Contando cerditos
Había una vez un país en el que las series de televisión parecían estar condenadas a ser casi todas iguales. Tan iguales tan iguales, que ya nadie en el reino creía posible que alguien, algún día, terminase haciendo de su aburrimiento virtud y acabase lanzándose con lo puesto a la caza y captura de un nuevo tipo de historia nunca antes vista que los liberase definitivamente de ese estado de monotonía crónica en el que vivían resignadamente instalados todos sin excepción.
Muchos eran los que hasta la fecha habían fracasado estrepitosamente al intentar llevar a cabo tan ingrata tarea, y aún más los que no sabiendo calcular exactamente los riesgos que tamaña aventura implicaba, se hundieron con todo el equipo a las primeras de cambio. Los hubo que a su vuelta fueron recibidos con burlas, reproches y desprecios. Y los hubo también que aprendieron la lección enseguida y ya nunca más intentaron nada semejante. Algunos se limitaron a mirar hacia otro lado como si la cosa no fuese con ellos. Otros jugaron al despiste, haciendo ver que la cosa ya les iba bien tal como estaba. Tan solo unos pocos reconocieron que merecía la pena seguir.

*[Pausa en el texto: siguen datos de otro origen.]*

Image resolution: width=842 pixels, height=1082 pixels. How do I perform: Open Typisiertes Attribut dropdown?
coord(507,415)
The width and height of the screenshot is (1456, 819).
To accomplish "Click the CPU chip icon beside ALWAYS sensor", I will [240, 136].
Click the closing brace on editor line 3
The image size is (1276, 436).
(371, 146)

Y llegó el día en que a alguien venido de un lugar llamado Antena 3 se le encendió finalmente la lucecita. Y ese alguien decidió apostar por una cosa tan sencilla en el fondo como innovadora en su forma: volver a contar lo mil veces contado contándolo como nunca antes había sido contado (o sí, pero no por estos lares). La operación fue bautizada genéricamente como Cuéntame un cuento, nombre este de lo más apropiado para lo que no pretendía ser sino la apurada puesta al día, vía thriller, de las más imperecederas fábulas de antaño. Tacticismo a lo Caballo de Troya mediante, la cosa encerraría en su interior toda suerte de irreverentes sorpresas: cerditos atracadores, lobos justicieros, madrastras de pasarela, Blancanieves fuera de la ley, Bestias a su accidentado pesar, Caperucitas de armas tomar e incluso brujas de frenopático. Y ocurrió que aunque su primera entrega, la de Los tres cerditos, no convenció del todo a las conservadoras gentes del lugar, sí que dejó claro que la ocasión bien merecía unas perdices a manera de esperanzador aperitivo. Sobre todo por haberse atrevido a recordarnos que el Emperador llevaba demasiado tiempo desnudo, y que ya iba siendo hora de que alguien intentase taparle las vergüenzas. Ya veremos cómo acaba el cuento.